Оппозиция консерваторов против внесенного еще Мюллером законопроекта о школьном надзоре началась уже в палате депутатов и сводилась к требованию передать даже в Польше местную инспекцию над народной школой местным священникам, в то время как законопроект предоставлял властям свободу выбора школьного инспектора. В бурных прениях, о которых некоторые старые депутаты ландтага, вероятно, помнят и в 1892 г., я сказал 13 февраля 1872 г.:
«Предыдущий оратор (Ласкер) говорил, что для него и его единомышленников было немыслимым, что в принципиальном и объявленном нами важным для безопасности государства вопросе, в вопросе, имеющем до сего времени такое значение, консервативная партия открыто объявила войну правительству. Я не хочу присваивать себе это выражение, но могу подтвердить, что и для меня было немыслимым, что эта партия изменит правительству в вопросе, для проведения которого правительство со своей стороны решило применить любое конституционное средство».

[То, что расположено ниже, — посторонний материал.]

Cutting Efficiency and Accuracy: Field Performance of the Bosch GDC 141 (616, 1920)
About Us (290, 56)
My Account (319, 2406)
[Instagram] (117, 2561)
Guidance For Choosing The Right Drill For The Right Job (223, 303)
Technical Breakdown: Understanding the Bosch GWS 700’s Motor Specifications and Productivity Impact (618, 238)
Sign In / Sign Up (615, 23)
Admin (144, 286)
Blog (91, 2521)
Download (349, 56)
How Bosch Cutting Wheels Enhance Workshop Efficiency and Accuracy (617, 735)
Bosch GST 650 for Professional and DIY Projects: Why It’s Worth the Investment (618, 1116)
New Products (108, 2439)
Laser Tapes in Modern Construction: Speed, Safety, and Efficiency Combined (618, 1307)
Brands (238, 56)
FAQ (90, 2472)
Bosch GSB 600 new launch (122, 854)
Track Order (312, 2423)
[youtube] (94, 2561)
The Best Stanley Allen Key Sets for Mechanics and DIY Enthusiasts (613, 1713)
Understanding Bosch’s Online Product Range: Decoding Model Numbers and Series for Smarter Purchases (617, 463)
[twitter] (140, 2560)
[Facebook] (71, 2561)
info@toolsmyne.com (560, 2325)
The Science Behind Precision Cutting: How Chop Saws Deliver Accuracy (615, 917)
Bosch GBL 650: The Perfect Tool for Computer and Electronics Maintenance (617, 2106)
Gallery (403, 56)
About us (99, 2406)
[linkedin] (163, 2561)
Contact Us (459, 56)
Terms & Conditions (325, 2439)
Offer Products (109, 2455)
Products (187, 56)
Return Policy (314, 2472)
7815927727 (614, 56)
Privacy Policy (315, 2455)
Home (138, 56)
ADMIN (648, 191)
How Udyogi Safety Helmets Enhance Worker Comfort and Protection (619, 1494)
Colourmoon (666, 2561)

После того как закон, в одобренной правительством редакции, был принят большинством 207 голосов против 155 голосов клерикалов, консерваторов и поляков, он 6 марта поступил на обсуждение в палату господ. Здесь я приведу одно место из моей речи:
«Значение этого вопроса в части, касающейся евангелической церкви, невероятно раздуто, словно мы хотели уволить всех священников, создать tabula rasa [буквально: чистая доска] и с помощью требуемых нами 20 тысяч талеров поставить на голову евангелическое государство. Если бы не эти преувеличения, то оказались бы совершенно лишними и прискорбные споры и трения в связи с этим законом; закон приобрел преувеличенное значение лишь благодаря неожиданному для нас сопротивлению консервативной партии евангелического вероисповедания, сопротивлению, на происхождении которого я не хочу останавливаться, — я не мог бы этого сделать, не затрагивая личностей, — но которое представляет для прусского правительства весьма болезненный и обескураживающий на будущее опыт. После того как я со всей откровенностью, на которую консерваторам никогда не следовало бы вынуждать прусское правительство, изложил вам происхождение и тенденцию этого закона, вы должны были бы признать необходимость того, чтобы наши соотечественники, до сих пор не говорящие по-немецки, изучили немецкий язык. В этом для меня заключается главное значение этого закона».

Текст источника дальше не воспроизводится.